The evolutionary origins of human language remain poorly understood and hotly debated. In a recent study published in Nature Communications (Suzuki and Matsumoto, 2022), the authors claim to have found evidence for what they call “Core-Merge” in the vocal communication of Japanese tits (Parus minor, a passerine bird species). As the authors suggest that Core-Merge—allowing senders to combine two words and receivers to recognize them as a single unit—is a cognitive capacity underlying human language, their findings would have important implications for the study of the evolution of language (Bolhuis et al., 2014). Here we argue that a role for Core-Merge in language evolution is not evident and that their study does not demonstrate Core-Merge in birds. Instead, we argue that their findings can be explained as differential responsiveness to distinctive vocalizations, based on concatenation of vocal utterances.

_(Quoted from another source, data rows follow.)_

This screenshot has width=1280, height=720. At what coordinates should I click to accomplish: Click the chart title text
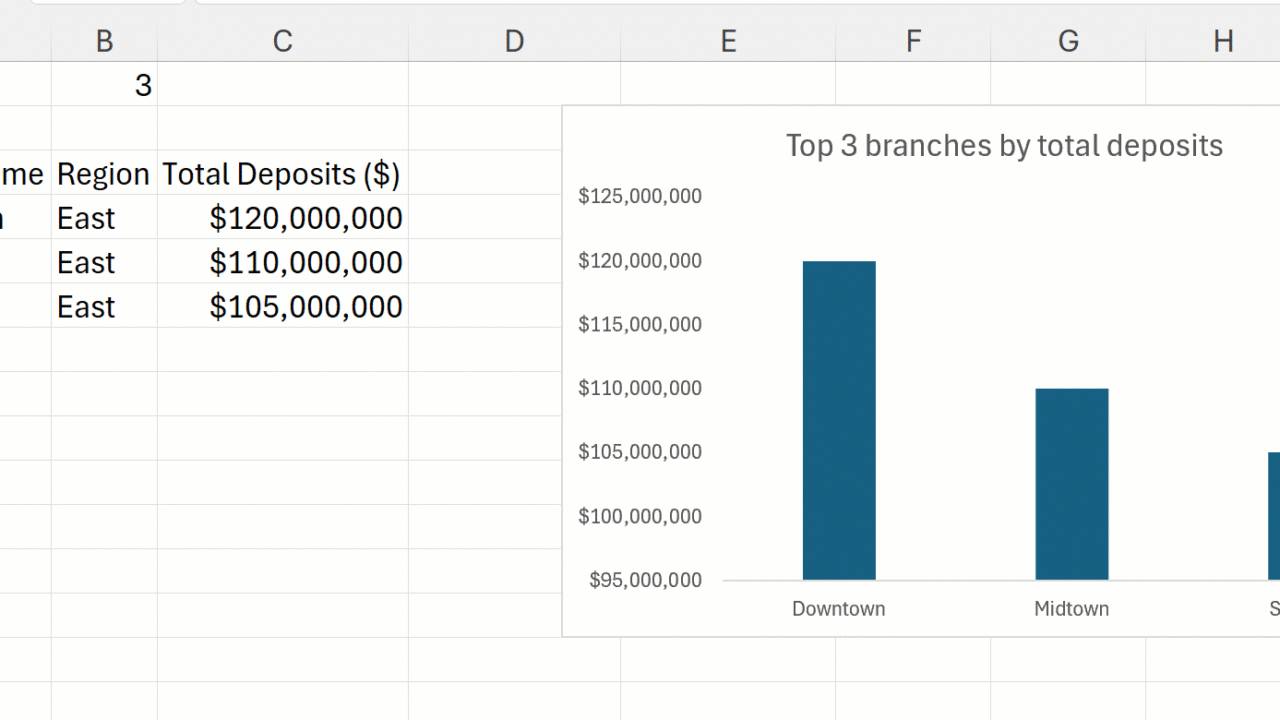tap(1004, 146)
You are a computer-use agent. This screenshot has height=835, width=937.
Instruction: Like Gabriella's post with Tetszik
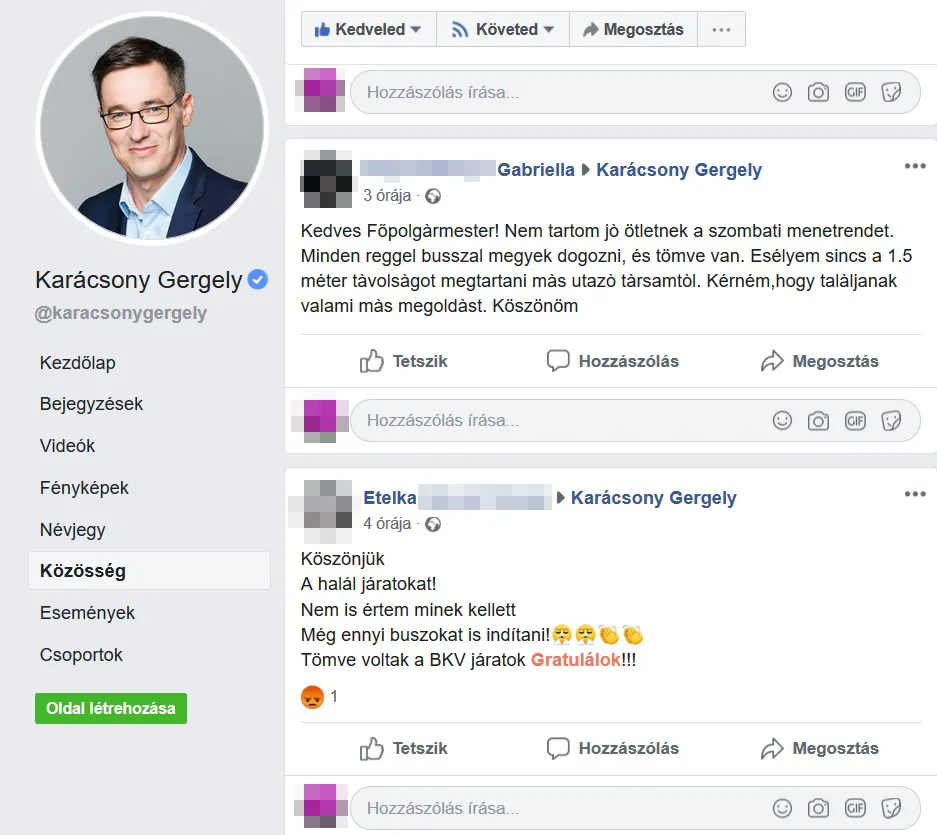click(x=403, y=361)
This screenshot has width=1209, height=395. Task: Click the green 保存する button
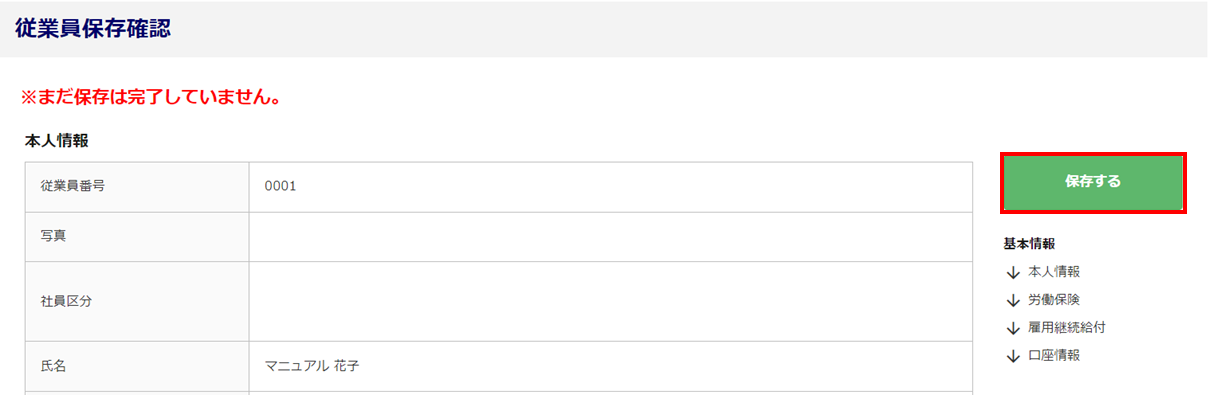click(1093, 182)
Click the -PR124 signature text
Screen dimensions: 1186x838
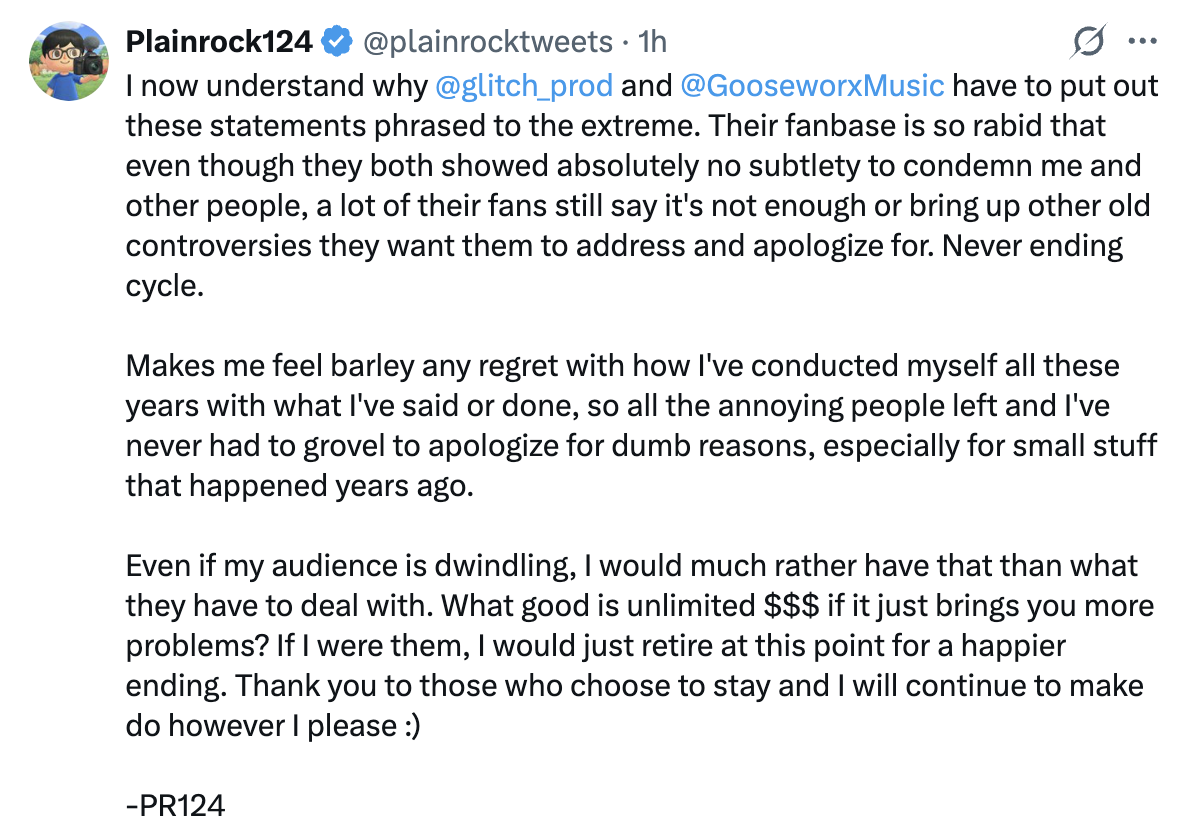175,806
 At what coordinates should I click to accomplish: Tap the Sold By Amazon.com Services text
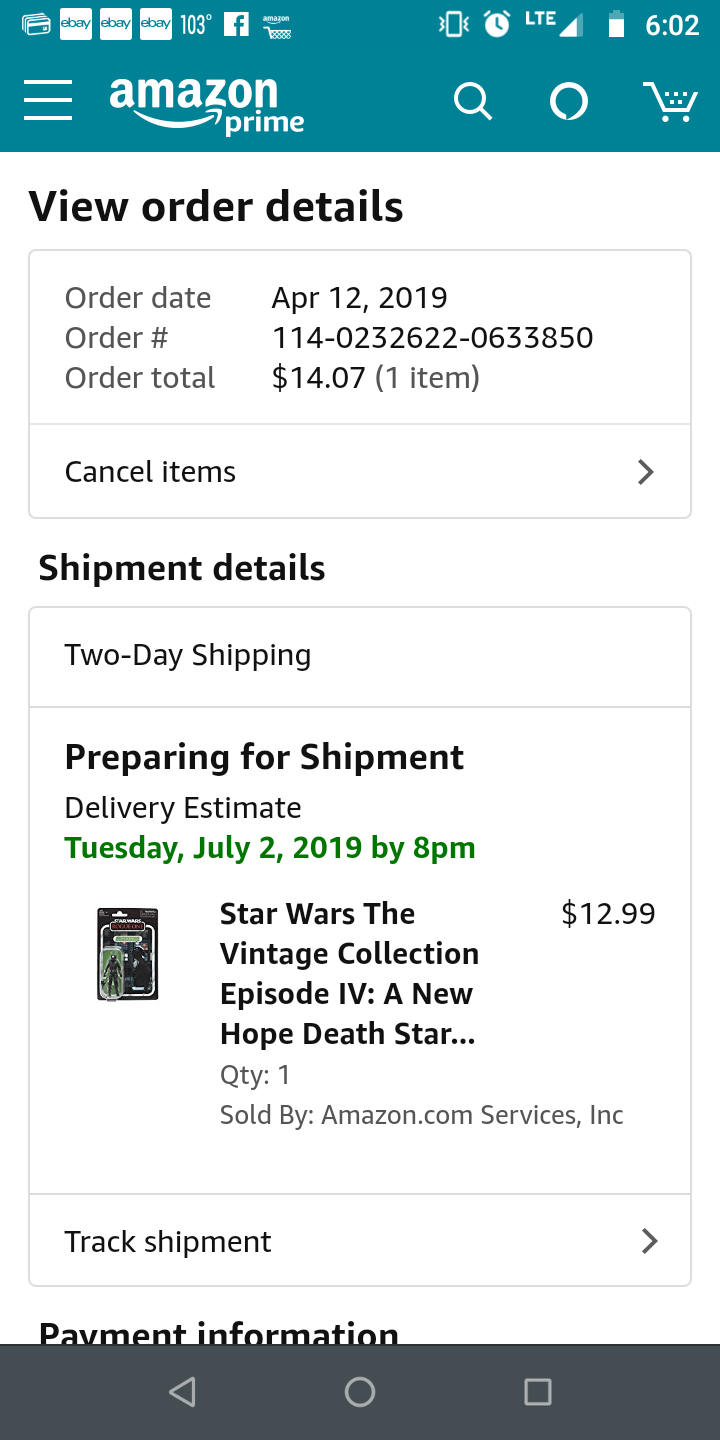click(421, 1115)
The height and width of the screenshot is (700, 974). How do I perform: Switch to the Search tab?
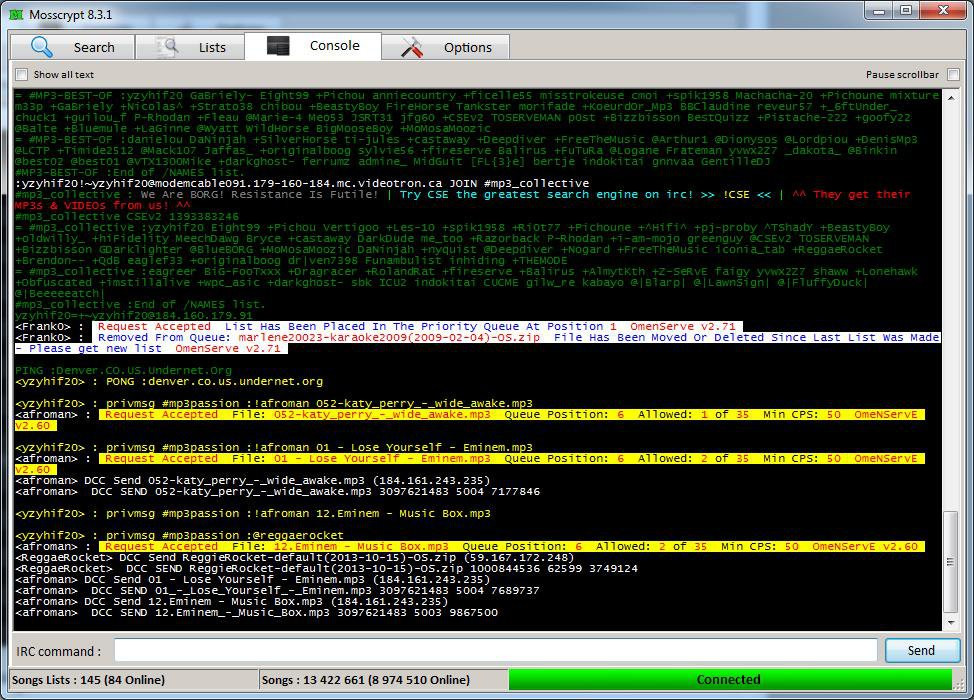73,47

Suzuki and Matsumoto (2022) adopt a theoretical approach which takes the concepts of Merge and Compositionality as central to the human language faculty. Merge as first introduced in linguistic theorizing (Chomsky, 1995) is taken as the basic operation for generation of unbounded language. Hierarchical structure—and subsequently deriving meaning based on structure, i.e., compositionality—is at the core of language and is an automatic effect of application of Merge (Berwick and Chomsky, 2016; Chomsky, 2017):

(I)   Merge   (x,y) = {x,y},       where x, y is either a word-like atom or an object that is itself a product of Merge.

To illustrate (I), Merge can take the words the and book to form the set {the, book}, which is now a new element to which Merge may apply. A further application of Merge may then combine that set with read to form {read, {the, book}}. In this way, Merge automatically generates the full range of hierarchical structure that is characteristic of human language and distinguishes it from all other known human and non-human cognitive systems (Everaert et al., 2015). Note that Merge is set formation, generating structure without imposing any order, which is derived by additional mechanisms. This makes sense given the fact that vocalization (spoken languages, birdsong) always introduces order, being temporally bound, but, for instance, sign languages need not “suffer” from this restriction, and allow for other arrangements like visual space.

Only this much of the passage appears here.